_RECORDS FOR THE EXERCISE_
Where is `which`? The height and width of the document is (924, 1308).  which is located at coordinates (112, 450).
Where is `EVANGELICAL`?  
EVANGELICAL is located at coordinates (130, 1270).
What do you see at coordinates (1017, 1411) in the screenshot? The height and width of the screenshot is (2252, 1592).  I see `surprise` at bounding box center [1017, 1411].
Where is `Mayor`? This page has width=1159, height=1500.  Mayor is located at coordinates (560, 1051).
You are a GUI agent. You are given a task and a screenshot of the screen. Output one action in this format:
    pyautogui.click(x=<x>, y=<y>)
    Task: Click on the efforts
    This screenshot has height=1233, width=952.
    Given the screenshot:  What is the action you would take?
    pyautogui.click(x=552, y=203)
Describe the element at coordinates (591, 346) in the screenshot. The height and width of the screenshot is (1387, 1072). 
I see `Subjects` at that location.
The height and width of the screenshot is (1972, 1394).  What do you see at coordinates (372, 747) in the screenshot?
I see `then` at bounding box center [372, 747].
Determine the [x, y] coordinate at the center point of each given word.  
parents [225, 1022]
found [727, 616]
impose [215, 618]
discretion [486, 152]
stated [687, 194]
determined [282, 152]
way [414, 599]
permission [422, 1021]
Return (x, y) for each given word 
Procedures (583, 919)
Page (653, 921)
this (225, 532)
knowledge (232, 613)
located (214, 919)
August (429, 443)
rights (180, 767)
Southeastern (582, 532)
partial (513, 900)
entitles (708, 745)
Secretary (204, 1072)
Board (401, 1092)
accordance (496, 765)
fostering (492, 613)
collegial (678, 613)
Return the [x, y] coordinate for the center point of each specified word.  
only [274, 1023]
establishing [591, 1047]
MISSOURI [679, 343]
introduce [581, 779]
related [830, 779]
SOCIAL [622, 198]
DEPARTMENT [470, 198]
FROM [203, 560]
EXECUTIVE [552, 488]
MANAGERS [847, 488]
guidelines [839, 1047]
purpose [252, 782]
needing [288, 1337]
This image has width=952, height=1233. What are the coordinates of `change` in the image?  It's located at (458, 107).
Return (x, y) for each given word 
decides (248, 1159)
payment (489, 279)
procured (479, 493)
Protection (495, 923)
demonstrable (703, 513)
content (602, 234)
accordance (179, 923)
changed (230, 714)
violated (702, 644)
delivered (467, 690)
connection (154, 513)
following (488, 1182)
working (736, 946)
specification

_GOAL_
Recast the listing above as a JSON list of strings, one string per line, leaving out blank lines.

_REPLY TO THE EXERCISE_
[
  "Where is `which`? The height and width of the document is (924, 1308).  which is located at coordinates (112, 450).",
  "Where is `EVANGELICAL`?  ",
  "EVANGELICAL is located at coordinates (130, 1270).",
  "What do you see at coordinates (1017, 1411) in the screenshot? The height and width of the screenshot is (2252, 1592).  I see `surprise` at bounding box center [1017, 1411].",
  "Where is `Mayor`? This page has width=1159, height=1500.  Mayor is located at coordinates (560, 1051).",
  "You are a GUI agent. You are given a task and a screenshot of the screen. Output one action in this format:",
  "    pyautogui.click(x=<x>, y=<y>)",
  "    Task: Click on the efforts",
  "    This screenshot has height=1233, width=952.",
  "    Given the screenshot:  What is the action you would take?",
  "    pyautogui.click(x=552, y=203)",
  "Describe the element at coordinates (591, 346) in the screenshot. The height and width of the screenshot is (1387, 1072). ",
  "I see `Subjects` at that location.",
  "The height and width of the screenshot is (1972, 1394).  What do you see at coordinates (372, 747) in the screenshot?",
  "I see `then` at bounding box center [372, 747].",
  "Determine the [x, y] coordinate at the center point of each given word.  ",
  "parents [225, 1022]",
  "found [727, 616]",
  "impose [215, 618]",
  "discretion [486, 152]",
  "stated [687, 194]",
  "determined [282, 152]",
  "way [414, 599]",
  "permission [422, 1021]",
  "Return (x, y) for each given word ",
  "Procedures (583, 919)",
  "Page (653, 921)",
  "this (225, 532)",
  "knowledge (232, 613)",
  "located (214, 919)",
  "August (429, 443)",
  "rights (180, 767)",
  "Southeastern (582, 532)",
  "partial (513, 900)",
  "entitles (708, 745)",
  "Secretary (204, 1072)",
  "Board (401, 1092)",
  "accordance (496, 765)",
  "fostering (492, 613)",
  "collegial (678, 613)",
  "Return the [x, y] coordinate for the center point of each specified word.  ",
  "only [274, 1023]",
  "establishing [591, 1047]",
  "MISSOURI [679, 343]",
  "introduce [581, 779]",
  "related [830, 779]",
  "SOCIAL [622, 198]",
  "DEPARTMENT [470, 198]",
  "FROM [203, 560]",
  "EXECUTIVE [552, 488]",
  "MANAGERS [847, 488]",
  "guidelines [839, 1047]",
  "purpose [252, 782]",
  "needing [288, 1337]",
  "This image has width=952, height=1233. What are the coordinates of `change` in the image?  It's located at (458, 107).",
  "Return (x, y) for each given word ",
  "decides (248, 1159)",
  "payment (489, 279)",
  "procured (479, 493)",
  "Protection (495, 923)",
  "demonstrable (703, 513)",
  "content (602, 234)",
  "accordance (179, 923)",
  "changed (230, 714)",
  "violated (702, 644)",
  "delivered (467, 690)",
  "connection (154, 513)",
  "following (488, 1182)",
  "working (736, 946)",
  "specification"
]